That's easy for him to say, what with a couple of Oscars on his shelf (for Philadelphia and Forrest Gump), not to mention the more recent addition of this year's American Film Institute Lifetime Achievement Award (at 45, he's the youngest recipient ever). Evidently, nothing is sacred -- because if you ever wanted to see a threatening or intimidating departure from his familiar nice-guy niche, then wait until you get a load of Hanks as an icy Prohibition-era mob hitman in Road to Perdition (opening this Friday), the stylish and evocative second film from American Beauty director Sam Mendes.
But Hanks isn't buying that change-of-pace spin, either: "Listen, when an actor starts looking for a specific change of pace just for the sake of changing his pace, then I think he'd be making an artificial, inorganic decision," the actor explains during a recent interview in Chicago, where Road to Perdition was filmed last winter. "I certainly thought this would be a change of pace for me, but that didn't matter as much to me as a lot of other tantalizing aspects about the project. It wasn't like I was telling my crack team of show-business experts, "Find Tommy something dark to do.' It wasn't anything like that. Once I read this script and realized the themes it would be dealing with, and once Sam came on board and I sensed how the movie would be dealing with those themes, whether or not it was a change of pace for me personally wasn't nearly as important as whether or not the audience was going to be able to connect with the story on an emotional level."
After a pause, Hanks continues, "Sam's doing a very specific kind of variation on a theme here. I mean, this could've been a lot of different things. It could've been a strict genre piece, more of a traditional action-slash-gangster movie. But I think it's interesting that the movie never gives the audience one of those moments where they want to stand up and cheer, which might be the normal reaction to have at the end of most prolonged action sequences.
"By the same token, it could've been a much more touchy-feely, warm-and-fuzzy sort of saga about this young boy and his father, but Sam never lets it become just a story about the personal growth and development of this particular hitman," he notes. "The way Sam described it, (my) character was a bad man and a bad father who becomes a good father even though he pretty much remains a bad man. Let's face it: Father-son relationships have been powering great works of literature since the days of clay tablets, but I thought Road to Perdition offered an intriguing take on it. Parts of it play like an old-fashioned morality tale, notwithstanding the fact that the character's morality is severely flawed."

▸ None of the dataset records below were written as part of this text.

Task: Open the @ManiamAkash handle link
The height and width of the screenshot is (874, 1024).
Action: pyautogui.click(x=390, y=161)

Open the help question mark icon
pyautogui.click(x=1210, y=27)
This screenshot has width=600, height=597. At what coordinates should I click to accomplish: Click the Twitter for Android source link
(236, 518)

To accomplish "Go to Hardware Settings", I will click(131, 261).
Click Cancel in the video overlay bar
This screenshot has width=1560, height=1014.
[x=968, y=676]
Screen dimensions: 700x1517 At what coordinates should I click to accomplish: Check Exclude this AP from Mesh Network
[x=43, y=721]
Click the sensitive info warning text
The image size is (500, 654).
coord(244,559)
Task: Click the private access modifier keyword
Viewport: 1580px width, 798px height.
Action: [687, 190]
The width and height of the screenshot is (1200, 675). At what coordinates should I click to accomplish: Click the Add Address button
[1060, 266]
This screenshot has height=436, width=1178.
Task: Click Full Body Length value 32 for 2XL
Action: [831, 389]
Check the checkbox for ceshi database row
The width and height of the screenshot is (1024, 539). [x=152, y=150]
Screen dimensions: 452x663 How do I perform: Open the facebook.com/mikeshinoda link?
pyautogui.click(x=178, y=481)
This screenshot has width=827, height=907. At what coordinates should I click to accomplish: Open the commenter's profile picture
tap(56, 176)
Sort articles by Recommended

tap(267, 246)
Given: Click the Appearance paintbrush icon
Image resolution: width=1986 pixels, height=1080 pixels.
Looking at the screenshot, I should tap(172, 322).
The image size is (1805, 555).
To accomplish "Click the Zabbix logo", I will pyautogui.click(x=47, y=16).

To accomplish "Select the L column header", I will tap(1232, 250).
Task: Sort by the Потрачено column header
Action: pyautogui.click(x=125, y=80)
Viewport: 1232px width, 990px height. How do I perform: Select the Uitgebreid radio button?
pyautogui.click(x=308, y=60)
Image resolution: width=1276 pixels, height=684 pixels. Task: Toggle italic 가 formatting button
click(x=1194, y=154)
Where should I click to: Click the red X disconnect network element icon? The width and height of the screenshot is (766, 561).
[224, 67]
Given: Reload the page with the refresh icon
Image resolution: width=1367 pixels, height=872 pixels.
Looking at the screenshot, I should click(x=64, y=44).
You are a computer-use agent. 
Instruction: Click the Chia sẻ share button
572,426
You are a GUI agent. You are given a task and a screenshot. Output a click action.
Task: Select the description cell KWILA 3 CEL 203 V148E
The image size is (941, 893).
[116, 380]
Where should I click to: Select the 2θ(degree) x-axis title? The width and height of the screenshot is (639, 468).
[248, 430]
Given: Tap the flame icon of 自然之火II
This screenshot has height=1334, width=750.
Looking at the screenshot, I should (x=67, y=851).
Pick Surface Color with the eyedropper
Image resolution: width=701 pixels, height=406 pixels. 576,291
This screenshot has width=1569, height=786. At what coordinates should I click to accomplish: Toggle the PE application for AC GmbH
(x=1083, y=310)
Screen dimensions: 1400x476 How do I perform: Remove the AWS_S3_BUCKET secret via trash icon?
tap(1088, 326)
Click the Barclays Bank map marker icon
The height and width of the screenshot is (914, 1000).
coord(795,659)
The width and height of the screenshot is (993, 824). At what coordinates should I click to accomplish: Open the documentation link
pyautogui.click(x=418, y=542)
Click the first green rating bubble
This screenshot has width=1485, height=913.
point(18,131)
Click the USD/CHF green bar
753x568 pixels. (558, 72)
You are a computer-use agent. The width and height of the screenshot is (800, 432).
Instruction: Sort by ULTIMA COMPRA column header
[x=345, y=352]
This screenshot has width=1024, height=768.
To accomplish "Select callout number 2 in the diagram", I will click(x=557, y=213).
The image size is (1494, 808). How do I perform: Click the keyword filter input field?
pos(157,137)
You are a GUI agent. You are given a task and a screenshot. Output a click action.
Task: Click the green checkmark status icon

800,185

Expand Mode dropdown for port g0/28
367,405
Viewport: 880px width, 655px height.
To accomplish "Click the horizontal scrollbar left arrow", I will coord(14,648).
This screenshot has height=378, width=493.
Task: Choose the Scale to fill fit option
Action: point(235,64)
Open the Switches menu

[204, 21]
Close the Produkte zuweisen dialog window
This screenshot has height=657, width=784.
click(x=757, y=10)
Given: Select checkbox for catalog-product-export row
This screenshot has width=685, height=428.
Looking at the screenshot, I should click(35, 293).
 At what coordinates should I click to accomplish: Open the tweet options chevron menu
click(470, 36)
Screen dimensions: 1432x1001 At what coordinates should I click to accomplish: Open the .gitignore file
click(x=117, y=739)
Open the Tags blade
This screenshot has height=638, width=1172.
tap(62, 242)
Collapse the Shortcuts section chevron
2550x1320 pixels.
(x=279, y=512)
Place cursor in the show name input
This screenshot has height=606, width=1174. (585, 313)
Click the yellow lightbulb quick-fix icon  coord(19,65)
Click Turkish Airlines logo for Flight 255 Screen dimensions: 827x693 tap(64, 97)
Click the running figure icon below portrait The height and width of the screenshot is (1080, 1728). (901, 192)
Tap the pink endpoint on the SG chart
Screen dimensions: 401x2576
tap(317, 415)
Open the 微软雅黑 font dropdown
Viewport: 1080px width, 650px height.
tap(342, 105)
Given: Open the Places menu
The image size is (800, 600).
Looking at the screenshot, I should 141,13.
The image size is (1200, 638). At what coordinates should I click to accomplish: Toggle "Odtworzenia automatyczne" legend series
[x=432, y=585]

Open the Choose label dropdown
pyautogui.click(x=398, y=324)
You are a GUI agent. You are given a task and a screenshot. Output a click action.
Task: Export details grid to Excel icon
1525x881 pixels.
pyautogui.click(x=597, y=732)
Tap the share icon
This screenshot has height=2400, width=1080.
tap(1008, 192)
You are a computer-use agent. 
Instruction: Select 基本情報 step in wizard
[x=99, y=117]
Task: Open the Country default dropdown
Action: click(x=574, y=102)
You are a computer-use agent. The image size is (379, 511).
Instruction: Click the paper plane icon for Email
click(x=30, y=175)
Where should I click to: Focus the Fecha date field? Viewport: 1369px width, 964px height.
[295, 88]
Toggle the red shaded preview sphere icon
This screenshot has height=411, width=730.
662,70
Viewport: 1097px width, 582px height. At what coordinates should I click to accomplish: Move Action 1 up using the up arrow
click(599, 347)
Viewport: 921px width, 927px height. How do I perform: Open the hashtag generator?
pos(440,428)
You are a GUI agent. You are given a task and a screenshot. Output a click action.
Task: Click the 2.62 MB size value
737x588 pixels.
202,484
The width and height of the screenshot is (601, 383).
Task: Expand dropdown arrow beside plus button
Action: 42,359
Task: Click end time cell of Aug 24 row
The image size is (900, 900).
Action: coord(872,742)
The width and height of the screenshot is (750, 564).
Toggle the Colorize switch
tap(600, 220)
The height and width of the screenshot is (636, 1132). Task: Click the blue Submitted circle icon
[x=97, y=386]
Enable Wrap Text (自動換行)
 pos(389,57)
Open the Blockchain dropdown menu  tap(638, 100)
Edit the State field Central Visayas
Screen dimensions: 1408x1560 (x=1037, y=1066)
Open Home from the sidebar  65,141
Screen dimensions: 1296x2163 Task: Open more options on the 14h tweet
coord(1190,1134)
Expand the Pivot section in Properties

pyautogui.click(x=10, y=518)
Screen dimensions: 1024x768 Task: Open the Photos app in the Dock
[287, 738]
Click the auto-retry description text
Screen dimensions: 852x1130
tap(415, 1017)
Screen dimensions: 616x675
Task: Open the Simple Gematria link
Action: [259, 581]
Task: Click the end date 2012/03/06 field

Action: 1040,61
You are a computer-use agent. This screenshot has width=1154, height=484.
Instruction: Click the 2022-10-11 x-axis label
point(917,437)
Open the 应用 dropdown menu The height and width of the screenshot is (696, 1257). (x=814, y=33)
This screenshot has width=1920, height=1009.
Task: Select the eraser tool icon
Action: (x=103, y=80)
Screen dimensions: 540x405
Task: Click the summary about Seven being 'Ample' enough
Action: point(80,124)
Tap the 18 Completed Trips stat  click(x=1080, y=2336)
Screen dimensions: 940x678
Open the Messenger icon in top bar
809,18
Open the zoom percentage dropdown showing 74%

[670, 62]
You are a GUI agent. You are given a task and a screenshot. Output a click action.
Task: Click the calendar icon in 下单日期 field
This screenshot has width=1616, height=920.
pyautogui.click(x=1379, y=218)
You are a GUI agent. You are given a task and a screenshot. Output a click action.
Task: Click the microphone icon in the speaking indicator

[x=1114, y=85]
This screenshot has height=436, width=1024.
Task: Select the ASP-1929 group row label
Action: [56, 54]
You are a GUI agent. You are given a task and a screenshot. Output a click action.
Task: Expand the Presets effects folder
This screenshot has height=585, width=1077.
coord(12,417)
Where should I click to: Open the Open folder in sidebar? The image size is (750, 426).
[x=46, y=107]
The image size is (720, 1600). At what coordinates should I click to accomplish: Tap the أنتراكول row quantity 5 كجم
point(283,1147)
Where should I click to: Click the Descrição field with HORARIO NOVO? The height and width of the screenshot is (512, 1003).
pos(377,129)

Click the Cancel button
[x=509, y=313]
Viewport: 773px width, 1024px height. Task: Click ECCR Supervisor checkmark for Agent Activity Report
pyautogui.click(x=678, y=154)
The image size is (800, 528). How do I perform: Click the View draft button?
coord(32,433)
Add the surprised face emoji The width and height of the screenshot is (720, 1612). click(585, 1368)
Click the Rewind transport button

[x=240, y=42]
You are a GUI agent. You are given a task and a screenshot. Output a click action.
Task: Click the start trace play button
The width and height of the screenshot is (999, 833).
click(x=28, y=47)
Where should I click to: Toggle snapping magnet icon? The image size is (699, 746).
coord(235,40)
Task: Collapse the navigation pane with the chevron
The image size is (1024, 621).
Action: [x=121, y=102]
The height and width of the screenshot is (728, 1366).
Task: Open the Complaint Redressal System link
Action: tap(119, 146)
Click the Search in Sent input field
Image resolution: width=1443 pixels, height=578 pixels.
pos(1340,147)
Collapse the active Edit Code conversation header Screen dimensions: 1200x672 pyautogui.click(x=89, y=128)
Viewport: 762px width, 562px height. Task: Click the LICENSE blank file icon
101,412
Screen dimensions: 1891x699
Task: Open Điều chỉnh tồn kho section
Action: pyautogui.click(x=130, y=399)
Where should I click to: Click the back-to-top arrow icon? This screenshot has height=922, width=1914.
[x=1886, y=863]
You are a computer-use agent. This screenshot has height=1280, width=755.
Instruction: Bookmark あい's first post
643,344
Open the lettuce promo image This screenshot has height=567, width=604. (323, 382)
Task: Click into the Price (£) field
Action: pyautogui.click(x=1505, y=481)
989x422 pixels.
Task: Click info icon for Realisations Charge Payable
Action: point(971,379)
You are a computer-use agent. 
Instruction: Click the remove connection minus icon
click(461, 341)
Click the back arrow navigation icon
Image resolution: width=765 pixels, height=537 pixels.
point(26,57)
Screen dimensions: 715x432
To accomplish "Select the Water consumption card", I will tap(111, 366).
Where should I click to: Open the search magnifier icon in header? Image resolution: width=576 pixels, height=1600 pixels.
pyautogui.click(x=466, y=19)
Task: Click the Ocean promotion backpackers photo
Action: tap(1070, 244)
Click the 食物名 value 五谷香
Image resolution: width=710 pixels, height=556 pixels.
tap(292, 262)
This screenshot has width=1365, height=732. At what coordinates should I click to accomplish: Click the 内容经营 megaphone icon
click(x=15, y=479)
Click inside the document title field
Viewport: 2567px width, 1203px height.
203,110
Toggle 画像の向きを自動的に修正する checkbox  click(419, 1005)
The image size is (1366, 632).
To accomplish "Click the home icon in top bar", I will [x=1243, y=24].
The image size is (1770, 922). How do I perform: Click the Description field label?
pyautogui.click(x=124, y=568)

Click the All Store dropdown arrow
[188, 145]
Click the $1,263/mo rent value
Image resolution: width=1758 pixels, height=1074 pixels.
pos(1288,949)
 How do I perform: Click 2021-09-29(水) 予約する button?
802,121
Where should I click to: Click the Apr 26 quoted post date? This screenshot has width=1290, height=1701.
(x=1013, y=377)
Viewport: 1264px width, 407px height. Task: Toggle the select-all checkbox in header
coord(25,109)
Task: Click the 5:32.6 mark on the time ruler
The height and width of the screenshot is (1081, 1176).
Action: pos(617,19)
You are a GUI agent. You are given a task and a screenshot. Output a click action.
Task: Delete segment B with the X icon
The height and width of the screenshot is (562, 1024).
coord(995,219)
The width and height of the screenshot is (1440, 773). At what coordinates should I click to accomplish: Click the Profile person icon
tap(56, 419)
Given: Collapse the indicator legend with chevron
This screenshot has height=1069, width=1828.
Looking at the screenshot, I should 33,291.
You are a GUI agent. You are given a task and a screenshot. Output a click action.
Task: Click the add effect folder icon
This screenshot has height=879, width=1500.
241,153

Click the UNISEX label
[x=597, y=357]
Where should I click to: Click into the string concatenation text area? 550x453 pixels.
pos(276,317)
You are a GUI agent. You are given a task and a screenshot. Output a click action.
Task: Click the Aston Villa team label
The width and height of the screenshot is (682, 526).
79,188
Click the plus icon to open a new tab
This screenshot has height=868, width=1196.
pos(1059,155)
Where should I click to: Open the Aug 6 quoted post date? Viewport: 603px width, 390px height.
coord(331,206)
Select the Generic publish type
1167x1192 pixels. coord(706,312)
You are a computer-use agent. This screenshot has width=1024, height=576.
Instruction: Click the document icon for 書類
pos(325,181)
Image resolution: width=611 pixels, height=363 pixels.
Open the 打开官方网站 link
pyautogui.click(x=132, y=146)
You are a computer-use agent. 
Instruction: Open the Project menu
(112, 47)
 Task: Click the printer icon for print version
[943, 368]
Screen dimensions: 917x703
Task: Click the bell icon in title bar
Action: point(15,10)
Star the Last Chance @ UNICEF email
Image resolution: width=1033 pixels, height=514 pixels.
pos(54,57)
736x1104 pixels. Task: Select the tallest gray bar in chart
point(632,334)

Most efficient as a proverbial right-hand man and strong-arm for a Chicago mob boss (played by Paul Newman), at home Hanks' Mike Sullivan is a rather dispassionate husband (to Jennifer Jason Leigh) and father to two young sons (Tyler Hoechlin and Liam Aiken). Inevitably, a series of dire events compels Sullivan to reprioritize his life and take matters into his own hands, as he tries to right a grievous wrong while getting one of his boys to distant safety and eluding the sociopathic hired gun (Jude Law) who's trailing them.
It ain't Scooby-Doo or Men in Black II, that's for sure. Just don't refer to it as "counter-programming," either. "I think it's funny (how) the studios and the media keep calling movies like this counter-programming, because I'd just call it common sense. Wouldn't it be a really demoralizing atmosphere for movies if we always let the marketing dictate the way things should work? I think it's been proven that audiences are dying for something that isn't like a hundred other movies they've seen lately, and that they'll seek out a movie like that whenever it comes out. Just looking at some of movies I've been in, there were people at other studios saying we were crazy for releasing a so-called fall movie like Forrest Gump in the middle of the summer. Saving Private Ryan came out in the summer, and people thought audiences wouldn't stand for it. These rules are broken all the time, and yet it seems weird to me that these rules are adhered to anyway, as though they were the gospel truth. To paraphrase an old expression, if you give the people a good movie, they will come."
At the top of his game for more than a decade now, Hanks hasn't lost his boyish enthusiasm for the work. "It's the best job in the world, and I'm having a blast," he gushes. "When something this good comes along, I still can't believe people are asking me to play these roles. The money's nice, and the attention is more than anyone deserves, but none of that can begin to compare with the thrill of getting to the set, putting on the costume, pretending to be someone else, and working with a lot of other talented and inspiring people."
Or even an occasional icon like Paul Newman. Hanks admits he isn't so seasoned that he's beyond being awestruck every now and then. The actor concedes, "I don't think it's physically possible not to be awed by working with someone like Newman. He's the kind of guy who'd hate knowing we were sitting here talking about how in awe we are of him, but there's no denying that feeling and it takes some effort getting past it."
Hanks smiles. "The first scene we shot together was just a simple little exchange of glances as we're getting into a car, but for the first few takes, I was like, "Hey, look at me, I'm working with Paul Newman!"